- Developer: Zedge
- Release: 2003
- Operating system: Android, iOS, Windows Phone, Web
- Available in: English
- Type: Content Discovery Platform
- Website: www.zedge.net

= Zedge =

Content distribution platform

Zedge is a content distribution platform that provides consumers with a way to personalize their mobile devices. It has offices in Trondheim, Vilnius, and New York City.

As of February 2, 2023, the Zedge app has been downloaded over 436 million times and has approximately 30 million monthly active users.

== History ==

Zedge was founded by Tom Arnøy, Kenneth Sundnes, and Paul Shaw in Norway in 2003. In June 2016, Zedge, Inc. — Zedge's parent company — was spun off from IDT as a publicly traded company listed on the New York Stock Exchange.

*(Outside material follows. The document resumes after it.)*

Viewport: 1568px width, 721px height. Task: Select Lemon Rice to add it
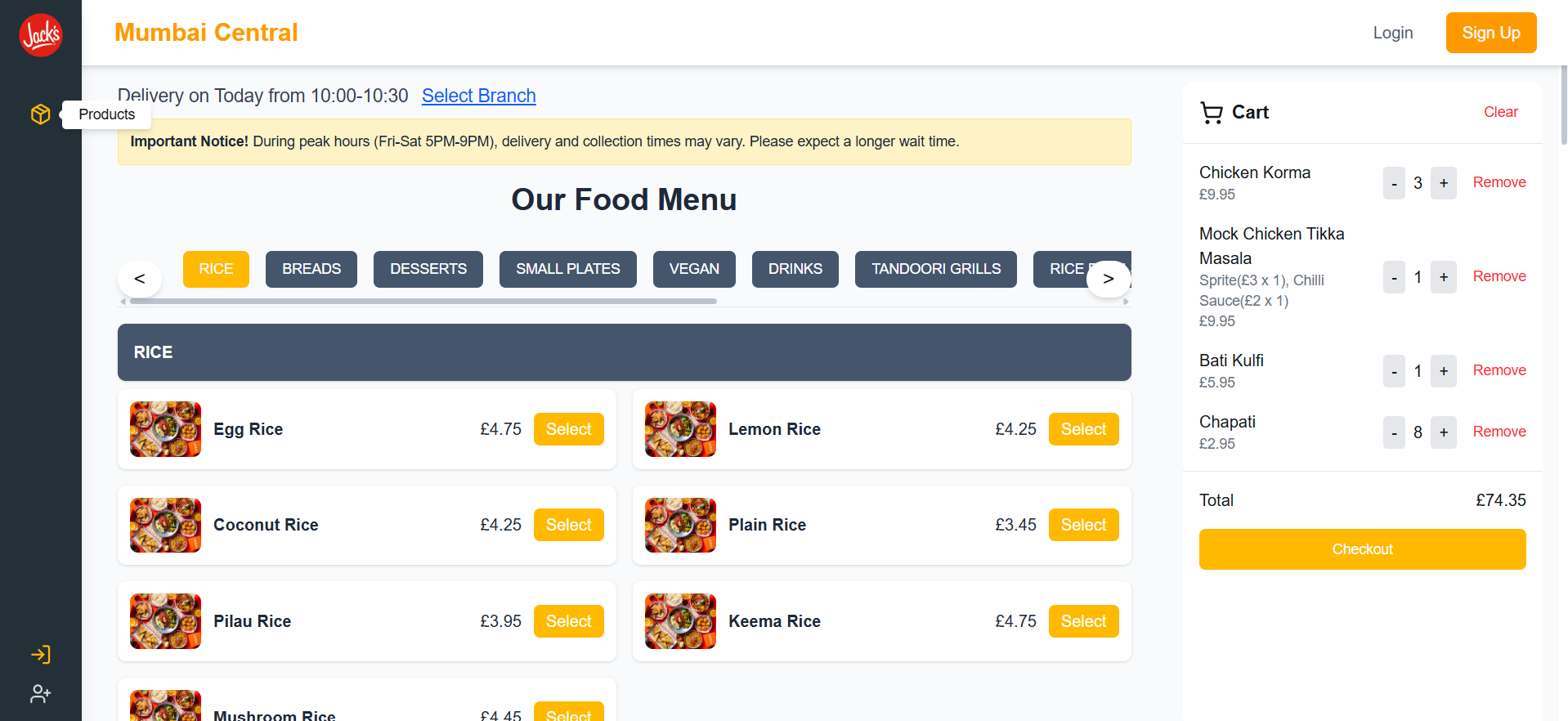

The company has expanded with the launch of Shortz, a mobile app, in 2019. In 2021, Zedge acquired online emoji encyclopedia Emojipedia. In 2022, Zedge acquired photography and mobile gaming company GuruShots.

== Services ==
Zedge offers a variety of customization options, including ringtones, wallpapers, home screen app icons, widgets, and notification sounds. Artists can launch a virtual storefront in Zedge, allowing them to market and sell their content to Zedge's global user base.

== Recognition ==
In 2013, Zedge was recognized as one of Time's Best 50 Android Apps.